Implications for patient care:
Surveillance colonoscopy contributes to prevention of CRC, but more research is needed to optimize frequency and timing of examinations.
Acknowledgments:
Cancer incidence data have been provided by the following state cancer registries: Alabama, Arizona, California, Colorado, District of Columbia, Hawaii, Idaho, Maryland, Michigan, Minnesota, Missouri, Nevada, Ohio, Pennsylvania, Texas, Utah, Virginia and Wisconsin. All are supported in part by funds from the Centers for Disease Control and Prevention, National Program for Central Registries, local states, or by the National Cancer Institute, Surveillance, Epidemiology, and End Results Program.
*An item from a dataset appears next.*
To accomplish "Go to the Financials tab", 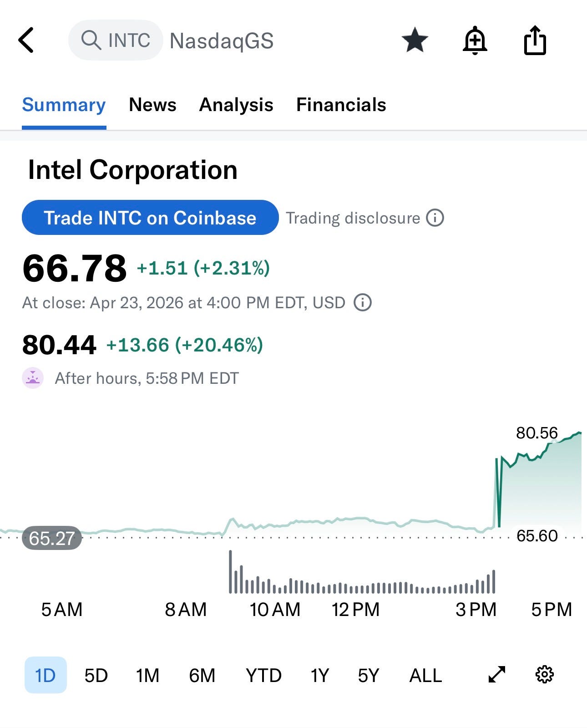I will click(341, 105).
The results reported here and the conclusions derived are the sole responsibility of the authors.
Appendix 1. Deriving the estimate of DTA
The metric of DTA, or adenoma dwell time avoided required to prevent one case of CRC, is a measure of the effectiveness of adenoma removal in preventing incident CRC. The value of DTA was estimated from randomized trials of sigmoidoscopy screening. To estimate DTA, the difference in incidence across trial arms (control arm minus screening arm) is calculated to compute the number of CRC cases prevented. For simplicity, we assume here equal sized trial arms; then this is just the difference in the number of CRC cases across arms (denoted NDiff). Since the trial arms, by randomization, should have equal CRC risk initially, the difference in incident cases is presumed due to the endoscopy intervention and subsequent adenoma removal. If the adenomas hadn’t been removed, the additional time they would have existed in the colorectum would have resulted in enough extra CRC cases to make the two arms equal in incidence. Therefore, the total avoided adenoma dwell time due to adenoma removal, say T, resulted in NDiff CRC cases prevented, so the ratio T/NDiff equals the estimate of DTA, or dwell time avoided to prevent one CRC case
Appendix 2. Bootstrapping confidence intervals for incidence reduction estimates
Subjects were sampled with replacement to obtain replicates for the observed number of CRC cases and total avoided adenoma dwell time. The expected number of CRC cases prevented for each replicate was computed using the avoided adenoma dwell time for the replicate and the DTA value; the actual number of cases prevented for the replicate was then generated as a Poisson random variable with the above expected value as the mean. The bootstrapping accounted for the fact that avoided dwell time was only available on the SCU subset by sampling that subset with replacement.